** HOW TO COMPLETE THIS TASK **
Every line of the listing is to be returned exactly as given.

** EXTRACTED ENTRIES **

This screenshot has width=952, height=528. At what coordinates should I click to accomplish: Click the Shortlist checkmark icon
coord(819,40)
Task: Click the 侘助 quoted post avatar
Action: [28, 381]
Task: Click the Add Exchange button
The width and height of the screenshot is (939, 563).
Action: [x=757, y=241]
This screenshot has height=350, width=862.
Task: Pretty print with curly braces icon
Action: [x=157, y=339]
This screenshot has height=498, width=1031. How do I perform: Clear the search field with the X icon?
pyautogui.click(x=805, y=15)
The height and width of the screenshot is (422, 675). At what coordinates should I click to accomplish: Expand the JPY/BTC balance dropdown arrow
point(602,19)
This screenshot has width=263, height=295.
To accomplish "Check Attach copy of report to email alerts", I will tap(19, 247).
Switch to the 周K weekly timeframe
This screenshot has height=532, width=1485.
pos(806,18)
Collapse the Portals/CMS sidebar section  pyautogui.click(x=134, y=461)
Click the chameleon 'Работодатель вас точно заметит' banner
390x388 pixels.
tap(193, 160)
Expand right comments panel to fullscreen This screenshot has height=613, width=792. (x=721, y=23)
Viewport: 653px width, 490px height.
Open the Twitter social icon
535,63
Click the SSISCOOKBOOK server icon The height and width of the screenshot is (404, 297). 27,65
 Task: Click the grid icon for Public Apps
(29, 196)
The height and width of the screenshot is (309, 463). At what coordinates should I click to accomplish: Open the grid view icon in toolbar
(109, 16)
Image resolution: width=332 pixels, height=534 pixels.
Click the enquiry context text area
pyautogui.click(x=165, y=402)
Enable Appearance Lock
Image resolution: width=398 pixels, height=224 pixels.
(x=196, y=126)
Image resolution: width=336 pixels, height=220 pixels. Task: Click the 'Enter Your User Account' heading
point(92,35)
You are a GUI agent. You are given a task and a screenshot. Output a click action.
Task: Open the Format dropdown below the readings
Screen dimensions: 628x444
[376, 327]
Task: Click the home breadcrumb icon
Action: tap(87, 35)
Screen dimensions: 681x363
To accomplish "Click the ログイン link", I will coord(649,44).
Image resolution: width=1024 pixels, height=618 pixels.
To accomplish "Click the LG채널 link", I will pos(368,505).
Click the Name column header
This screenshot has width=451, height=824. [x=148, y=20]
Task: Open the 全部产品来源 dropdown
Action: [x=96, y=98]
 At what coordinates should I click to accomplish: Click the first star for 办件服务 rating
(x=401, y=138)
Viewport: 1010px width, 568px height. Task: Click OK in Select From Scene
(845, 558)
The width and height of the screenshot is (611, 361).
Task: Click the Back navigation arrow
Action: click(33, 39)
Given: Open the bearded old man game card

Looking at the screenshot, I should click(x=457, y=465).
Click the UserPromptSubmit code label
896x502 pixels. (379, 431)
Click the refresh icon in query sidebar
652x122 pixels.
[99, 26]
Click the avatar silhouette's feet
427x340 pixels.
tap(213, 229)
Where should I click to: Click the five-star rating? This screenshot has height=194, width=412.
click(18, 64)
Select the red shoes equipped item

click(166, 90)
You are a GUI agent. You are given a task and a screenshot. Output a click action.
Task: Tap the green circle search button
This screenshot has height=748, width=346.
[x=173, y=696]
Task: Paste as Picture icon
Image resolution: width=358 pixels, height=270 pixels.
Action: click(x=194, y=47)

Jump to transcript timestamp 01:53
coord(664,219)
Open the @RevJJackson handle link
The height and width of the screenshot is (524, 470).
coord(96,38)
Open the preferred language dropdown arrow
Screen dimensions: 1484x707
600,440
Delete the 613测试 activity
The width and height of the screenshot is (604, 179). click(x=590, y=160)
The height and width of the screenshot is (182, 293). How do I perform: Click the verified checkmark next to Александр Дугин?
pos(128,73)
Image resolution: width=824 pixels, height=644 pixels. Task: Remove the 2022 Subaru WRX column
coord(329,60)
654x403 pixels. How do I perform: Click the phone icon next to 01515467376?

** FINISHED EXERCISE **
This screenshot has width=952, height=528. At what coordinates should I click to accomplish: Click the Shortlist checkmark icon
coord(819,40)
Task: Click the 侘助 quoted post avatar
Action: [28, 381]
Task: Click the Add Exchange button
The width and height of the screenshot is (939, 563).
Action: [x=757, y=241]
This screenshot has height=350, width=862.
Task: Pretty print with curly braces icon
Action: [x=157, y=339]
This screenshot has height=498, width=1031. How do I perform: Clear the search field with the X icon?
pyautogui.click(x=805, y=15)
The height and width of the screenshot is (422, 675). At what coordinates should I click to accomplish: Expand the JPY/BTC balance dropdown arrow
point(602,19)
This screenshot has width=263, height=295.
To accomplish "Check Attach copy of report to email alerts", I will tap(19, 247).
Switch to the 周K weekly timeframe
This screenshot has height=532, width=1485.
pos(806,18)
Collapse the Portals/CMS sidebar section  pyautogui.click(x=134, y=461)
Click the chameleon 'Работодатель вас точно заметит' banner
390x388 pixels.
tap(193, 160)
Expand right comments panel to fullscreen This screenshot has height=613, width=792. (x=721, y=23)
Viewport: 653px width, 490px height.
Open the Twitter social icon
535,63
Click the SSISCOOKBOOK server icon The height and width of the screenshot is (404, 297). 27,65
 Task: Click the grid icon for Public Apps
(29, 196)
The height and width of the screenshot is (309, 463). At what coordinates should I click to accomplish: Open the grid view icon in toolbar
(109, 16)
Image resolution: width=332 pixels, height=534 pixels.
Click the enquiry context text area
pyautogui.click(x=165, y=402)
Enable Appearance Lock
Image resolution: width=398 pixels, height=224 pixels.
(x=196, y=126)
Image resolution: width=336 pixels, height=220 pixels. Task: Click the 'Enter Your User Account' heading
point(92,35)
You are a GUI agent. You are given a task and a screenshot. Output a click action.
Task: Open the Format dropdown below the readings
Screen dimensions: 628x444
[376, 327]
Task: Click the home breadcrumb icon
Action: tap(87, 35)
Screen dimensions: 681x363
To accomplish "Click the ログイン link", I will coord(649,44).
Image resolution: width=1024 pixels, height=618 pixels.
To accomplish "Click the LG채널 link", I will pos(368,505).
Click the Name column header
This screenshot has width=451, height=824. [x=148, y=20]
Task: Open the 全部产品来源 dropdown
Action: [x=96, y=98]
 At what coordinates should I click to accomplish: Click the first star for 办件服务 rating
(x=401, y=138)
Viewport: 1010px width, 568px height. Task: Click OK in Select From Scene
(845, 558)
The width and height of the screenshot is (611, 361).
Task: Click the Back navigation arrow
Action: click(33, 39)
Given: Open the bearded old man game card

Looking at the screenshot, I should click(x=457, y=465).
Click the UserPromptSubmit code label
896x502 pixels. (379, 431)
Click the refresh icon in query sidebar
652x122 pixels.
[99, 26]
Click the avatar silhouette's feet
427x340 pixels.
tap(213, 229)
Where should I click to: Click the five-star rating? This screenshot has height=194, width=412.
click(18, 64)
Select the red shoes equipped item

click(166, 90)
You are a GUI agent. You are given a task and a screenshot. Output a click action.
Task: Tap the green circle search button
This screenshot has height=748, width=346.
[x=173, y=696]
Task: Paste as Picture icon
Image resolution: width=358 pixels, height=270 pixels.
Action: click(x=194, y=47)

Jump to transcript timestamp 01:53
coord(664,219)
Open the @RevJJackson handle link
The height and width of the screenshot is (524, 470).
coord(96,38)
Open the preferred language dropdown arrow
Screen dimensions: 1484x707
600,440
Delete the 613测试 activity
The width and height of the screenshot is (604, 179). click(x=590, y=160)
The height and width of the screenshot is (182, 293). How do I perform: Click the verified checkmark next to Александр Дугин?
pos(128,73)
Image resolution: width=824 pixels, height=644 pixels. Task: Remove the 2022 Subaru WRX column
coord(329,60)
654x403 pixels. How do I perform: Click the phone icon next to 01515467376?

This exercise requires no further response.